▸ **GOAL**
Retype the rows below word for word, beginning with the line that contains "The image size is (1852, 855)." and continuing through the line that contains "pos(50,436)".

▸ **Entries taken from a collection**

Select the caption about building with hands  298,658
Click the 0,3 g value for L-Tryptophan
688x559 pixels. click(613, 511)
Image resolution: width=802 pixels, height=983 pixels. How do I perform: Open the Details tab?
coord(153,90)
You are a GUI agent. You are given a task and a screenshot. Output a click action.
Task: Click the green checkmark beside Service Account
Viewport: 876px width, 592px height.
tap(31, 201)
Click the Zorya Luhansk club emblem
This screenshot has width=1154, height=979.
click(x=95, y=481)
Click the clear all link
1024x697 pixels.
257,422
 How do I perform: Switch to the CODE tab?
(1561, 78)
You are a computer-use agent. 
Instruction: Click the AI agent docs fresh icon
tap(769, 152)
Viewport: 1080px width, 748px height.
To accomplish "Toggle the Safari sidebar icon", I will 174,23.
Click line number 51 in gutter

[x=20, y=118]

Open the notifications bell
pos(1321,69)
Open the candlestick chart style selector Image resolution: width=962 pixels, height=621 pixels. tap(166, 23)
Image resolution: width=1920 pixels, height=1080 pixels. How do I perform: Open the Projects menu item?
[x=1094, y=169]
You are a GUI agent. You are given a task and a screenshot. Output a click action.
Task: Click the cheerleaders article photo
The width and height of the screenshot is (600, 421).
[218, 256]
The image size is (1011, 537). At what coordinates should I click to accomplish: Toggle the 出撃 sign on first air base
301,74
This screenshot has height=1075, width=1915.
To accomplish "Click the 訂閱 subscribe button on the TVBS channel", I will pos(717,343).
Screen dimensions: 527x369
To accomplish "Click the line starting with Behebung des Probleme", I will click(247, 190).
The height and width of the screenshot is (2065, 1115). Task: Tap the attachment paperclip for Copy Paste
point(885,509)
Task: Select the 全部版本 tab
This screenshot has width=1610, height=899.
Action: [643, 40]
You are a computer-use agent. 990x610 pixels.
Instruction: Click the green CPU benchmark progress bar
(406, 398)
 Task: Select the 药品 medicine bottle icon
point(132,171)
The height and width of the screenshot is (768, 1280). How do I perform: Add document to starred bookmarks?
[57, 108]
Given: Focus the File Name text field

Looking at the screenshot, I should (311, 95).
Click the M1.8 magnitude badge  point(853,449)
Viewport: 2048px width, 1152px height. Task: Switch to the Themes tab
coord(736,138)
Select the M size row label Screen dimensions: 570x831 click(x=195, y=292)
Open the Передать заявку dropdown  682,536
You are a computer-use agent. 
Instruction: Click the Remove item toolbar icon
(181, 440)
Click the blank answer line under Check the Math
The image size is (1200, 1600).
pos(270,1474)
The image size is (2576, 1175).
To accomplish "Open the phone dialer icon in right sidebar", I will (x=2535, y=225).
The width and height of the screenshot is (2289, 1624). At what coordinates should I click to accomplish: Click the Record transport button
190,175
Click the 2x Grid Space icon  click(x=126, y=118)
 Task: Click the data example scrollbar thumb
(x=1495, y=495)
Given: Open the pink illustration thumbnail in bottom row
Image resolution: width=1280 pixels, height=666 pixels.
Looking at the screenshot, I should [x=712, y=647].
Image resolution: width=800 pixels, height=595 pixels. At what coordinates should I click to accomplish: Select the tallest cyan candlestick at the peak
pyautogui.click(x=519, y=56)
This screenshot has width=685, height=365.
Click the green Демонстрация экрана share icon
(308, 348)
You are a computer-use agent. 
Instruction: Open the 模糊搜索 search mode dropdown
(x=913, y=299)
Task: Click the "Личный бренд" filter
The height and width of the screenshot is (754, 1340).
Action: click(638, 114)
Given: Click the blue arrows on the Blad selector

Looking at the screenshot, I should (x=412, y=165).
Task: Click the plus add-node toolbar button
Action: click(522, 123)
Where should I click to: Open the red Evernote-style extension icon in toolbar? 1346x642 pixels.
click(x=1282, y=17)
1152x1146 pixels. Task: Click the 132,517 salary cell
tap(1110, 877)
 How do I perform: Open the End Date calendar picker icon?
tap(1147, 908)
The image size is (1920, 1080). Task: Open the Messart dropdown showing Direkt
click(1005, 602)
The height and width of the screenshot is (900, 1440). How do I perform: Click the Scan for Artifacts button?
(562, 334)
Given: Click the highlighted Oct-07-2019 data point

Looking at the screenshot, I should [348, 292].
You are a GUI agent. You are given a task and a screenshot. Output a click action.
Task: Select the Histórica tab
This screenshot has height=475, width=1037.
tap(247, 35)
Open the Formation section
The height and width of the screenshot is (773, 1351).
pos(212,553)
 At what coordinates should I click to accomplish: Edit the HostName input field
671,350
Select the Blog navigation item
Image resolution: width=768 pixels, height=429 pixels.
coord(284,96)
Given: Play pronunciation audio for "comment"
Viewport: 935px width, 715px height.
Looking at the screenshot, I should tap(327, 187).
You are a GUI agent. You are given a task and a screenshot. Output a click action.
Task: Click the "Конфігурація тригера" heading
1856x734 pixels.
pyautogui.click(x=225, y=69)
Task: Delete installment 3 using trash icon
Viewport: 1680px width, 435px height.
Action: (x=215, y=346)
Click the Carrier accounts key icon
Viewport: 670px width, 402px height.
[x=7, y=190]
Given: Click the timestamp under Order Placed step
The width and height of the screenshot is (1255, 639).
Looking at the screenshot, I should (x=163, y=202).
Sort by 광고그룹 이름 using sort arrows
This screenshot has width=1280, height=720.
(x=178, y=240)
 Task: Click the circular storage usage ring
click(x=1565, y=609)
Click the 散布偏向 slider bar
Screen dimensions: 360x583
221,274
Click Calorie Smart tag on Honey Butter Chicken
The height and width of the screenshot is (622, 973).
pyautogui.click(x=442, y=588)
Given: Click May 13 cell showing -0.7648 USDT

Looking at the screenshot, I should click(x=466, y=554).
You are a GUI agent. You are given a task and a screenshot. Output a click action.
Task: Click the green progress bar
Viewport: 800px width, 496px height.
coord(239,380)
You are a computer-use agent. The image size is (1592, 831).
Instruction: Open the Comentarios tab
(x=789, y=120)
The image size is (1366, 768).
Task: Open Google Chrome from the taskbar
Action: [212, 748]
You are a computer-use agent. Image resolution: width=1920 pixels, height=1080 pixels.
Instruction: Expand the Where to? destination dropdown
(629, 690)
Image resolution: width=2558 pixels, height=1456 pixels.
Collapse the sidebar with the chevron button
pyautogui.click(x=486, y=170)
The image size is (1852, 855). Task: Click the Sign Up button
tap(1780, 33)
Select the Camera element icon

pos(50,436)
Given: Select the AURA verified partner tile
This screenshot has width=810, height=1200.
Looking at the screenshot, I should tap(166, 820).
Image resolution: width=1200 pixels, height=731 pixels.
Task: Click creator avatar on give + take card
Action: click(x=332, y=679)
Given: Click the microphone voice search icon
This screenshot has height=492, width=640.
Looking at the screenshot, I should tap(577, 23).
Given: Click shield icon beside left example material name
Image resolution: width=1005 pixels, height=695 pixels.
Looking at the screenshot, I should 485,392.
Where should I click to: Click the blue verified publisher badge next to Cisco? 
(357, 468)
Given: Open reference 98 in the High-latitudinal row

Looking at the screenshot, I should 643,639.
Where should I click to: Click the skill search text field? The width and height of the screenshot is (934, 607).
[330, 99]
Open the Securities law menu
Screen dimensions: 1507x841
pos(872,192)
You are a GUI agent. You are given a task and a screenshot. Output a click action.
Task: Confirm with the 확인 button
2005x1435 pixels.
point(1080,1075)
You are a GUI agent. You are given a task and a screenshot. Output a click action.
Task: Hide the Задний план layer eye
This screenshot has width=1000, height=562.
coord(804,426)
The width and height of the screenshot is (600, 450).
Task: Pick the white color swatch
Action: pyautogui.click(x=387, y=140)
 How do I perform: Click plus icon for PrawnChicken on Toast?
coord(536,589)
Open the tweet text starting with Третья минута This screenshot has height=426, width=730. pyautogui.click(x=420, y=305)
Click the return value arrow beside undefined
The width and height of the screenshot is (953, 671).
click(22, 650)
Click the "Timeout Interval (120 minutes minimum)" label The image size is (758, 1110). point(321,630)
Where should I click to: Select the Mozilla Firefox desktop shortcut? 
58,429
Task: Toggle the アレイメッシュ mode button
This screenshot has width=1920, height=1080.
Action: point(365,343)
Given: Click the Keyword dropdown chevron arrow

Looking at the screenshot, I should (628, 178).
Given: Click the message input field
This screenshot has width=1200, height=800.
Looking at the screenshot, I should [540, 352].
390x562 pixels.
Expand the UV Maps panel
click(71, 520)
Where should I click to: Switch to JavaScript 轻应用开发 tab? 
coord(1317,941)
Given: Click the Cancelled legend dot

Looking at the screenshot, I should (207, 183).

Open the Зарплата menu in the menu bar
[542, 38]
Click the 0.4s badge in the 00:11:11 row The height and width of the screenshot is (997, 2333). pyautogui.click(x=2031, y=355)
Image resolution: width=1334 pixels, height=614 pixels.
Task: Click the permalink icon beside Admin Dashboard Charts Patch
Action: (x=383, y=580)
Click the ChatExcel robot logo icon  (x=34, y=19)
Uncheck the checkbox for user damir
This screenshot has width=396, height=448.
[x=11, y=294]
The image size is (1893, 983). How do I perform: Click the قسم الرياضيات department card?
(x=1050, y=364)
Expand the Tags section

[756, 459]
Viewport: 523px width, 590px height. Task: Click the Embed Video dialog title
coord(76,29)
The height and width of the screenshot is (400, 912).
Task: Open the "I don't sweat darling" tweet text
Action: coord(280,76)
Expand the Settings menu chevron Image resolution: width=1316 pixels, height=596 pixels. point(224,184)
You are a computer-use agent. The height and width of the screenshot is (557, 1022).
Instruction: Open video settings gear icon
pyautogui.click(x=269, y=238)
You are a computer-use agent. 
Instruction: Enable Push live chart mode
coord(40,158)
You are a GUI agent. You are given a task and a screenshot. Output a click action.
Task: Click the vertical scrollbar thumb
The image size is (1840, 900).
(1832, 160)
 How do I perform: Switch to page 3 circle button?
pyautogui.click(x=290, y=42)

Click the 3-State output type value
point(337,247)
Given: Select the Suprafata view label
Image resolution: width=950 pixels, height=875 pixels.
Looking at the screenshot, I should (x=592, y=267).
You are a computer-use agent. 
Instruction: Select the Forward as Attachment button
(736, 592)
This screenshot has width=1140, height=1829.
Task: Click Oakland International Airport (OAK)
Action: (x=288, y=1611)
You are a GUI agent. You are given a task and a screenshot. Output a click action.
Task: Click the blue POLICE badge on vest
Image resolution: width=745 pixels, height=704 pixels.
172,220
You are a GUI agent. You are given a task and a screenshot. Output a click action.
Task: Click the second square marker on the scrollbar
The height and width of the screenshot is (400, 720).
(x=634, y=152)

▸ **COMPLETE ANSWER**
The image size is (1852, 855). Task: Click the Sign Up button
tap(1780, 33)
Select the Camera element icon

pos(50,436)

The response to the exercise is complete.